WEBINAR: In Silico Fragment-Based Drug Design: Approaches and Applications

DATE: Wednesday, October 21 2020
TIME: 11:00-11:45 Boston Time / 16:00-16:45 London Time 
TAGS: Scaffold Replacement / Fragment Linking / R-Group Screening / Medicinal Chemistry Transformations / Fragment Libraries / Pharmacophore Models
REGISTER: https://www.chemcomp.com/Events.htm?r=7010z0000017lNgAAI
DESCRIPTION: Fragment-based drug design (FBDD) is a key approach in the discovery of high-quality drug candidates. As a complement to biophysical FBDD methods, in silico FBDD uses structure-based approaches to rapidly design and screen large libraries of virtual compounds, allowing for the exploration of a much larger chemical space. The webinar describes in silico FBDD methods ranging from scaffold-hopping to fragment linking and growing in the receptor active site. A method for generating a series of closely related derivatives through rule-based medicinal chemistry transformations is presented. The use of pharmacophore models and 2D/3D descriptors to guide in silico FBDD processes is also discussed.

VIRTUAL WORKSHOP: Applications of Pharmacophores in Drug Design

DATE: Thursday, October 22 2020
TIME: 11:00-11:45 Boston Time / 16:00-16:45 London Time 
TAGS: Pharmacophore Modeling / Pharmacophore Consensus / Flexible Alignments / Pharmacophore Searching / Protein-Ligand Interaction Fingerprints (PLIF)
REGISTER: https://www.chemcomp.com/Events.htm?r=7010z0000017lKwAAI
DESCRIPTION: The course describes the application of pharmacophores in drug discovery projects and encompasses a range of topics from pharmacophore query generation to pharmacophore refinement and searching of structural databases. A new approach based on Extended Hückel Theory (EHT) for producing pharmacophore models with encoded interaction energies in the context of ligand-based and structure-based projects will be described.
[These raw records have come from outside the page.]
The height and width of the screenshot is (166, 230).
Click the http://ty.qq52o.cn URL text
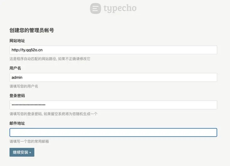tap(27, 50)
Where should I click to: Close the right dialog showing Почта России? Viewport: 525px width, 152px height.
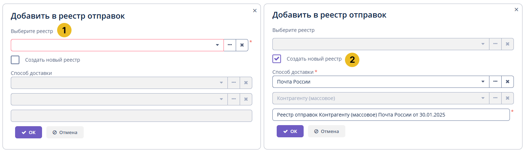[x=516, y=10]
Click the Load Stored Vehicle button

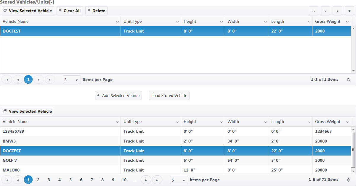click(169, 96)
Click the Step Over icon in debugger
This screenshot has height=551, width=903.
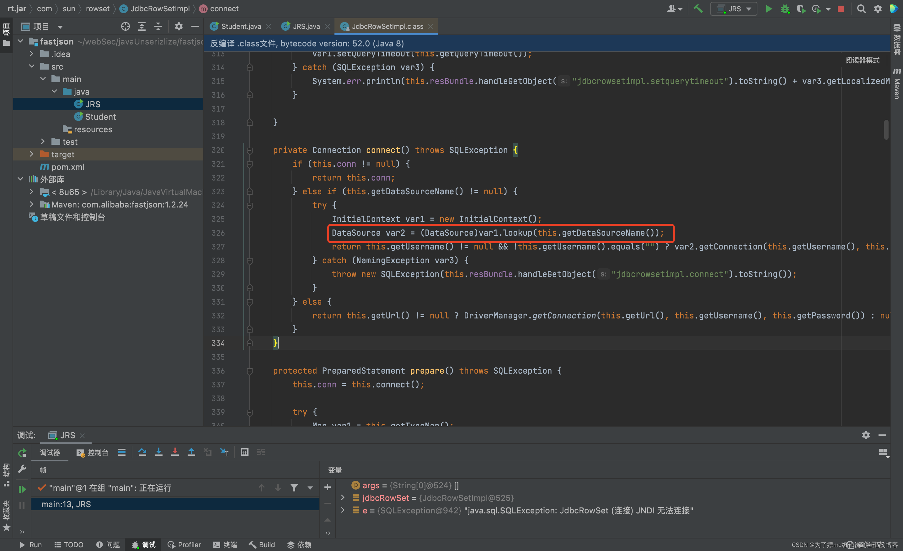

The generation and analysis of protein-ligand interaction fingerprints (PLIF) will be presented along with the application of PLIF for producing pharmacophore queries.

VIRTUAL WORKSHOP: Structure-Based Drug Design and Ligand Modification

DATE: Tuesday, October 27 2020
TIME: On Demand
TAGS: Molecular Surfaces and Maps / Ligand Interactions / Docking / Ligand Optimization / Ligand Selectivity / Protein Alignments and Superposition
REGISTER: https://www.chemcomp.com/Events.htm?r=7010z0000017lL1AAI
DESCRIPTION: The course covers MOE applications for interactive structure based design. Examples include active site visualization, protein-ligand contact analysis and ligand modification/optimization in the receptor pocket. Use of the docking module and its application to assess ligand flexibility will be discussed. A protocol for aligning and superposing protein complexes in the context of protein selectivity will be studied.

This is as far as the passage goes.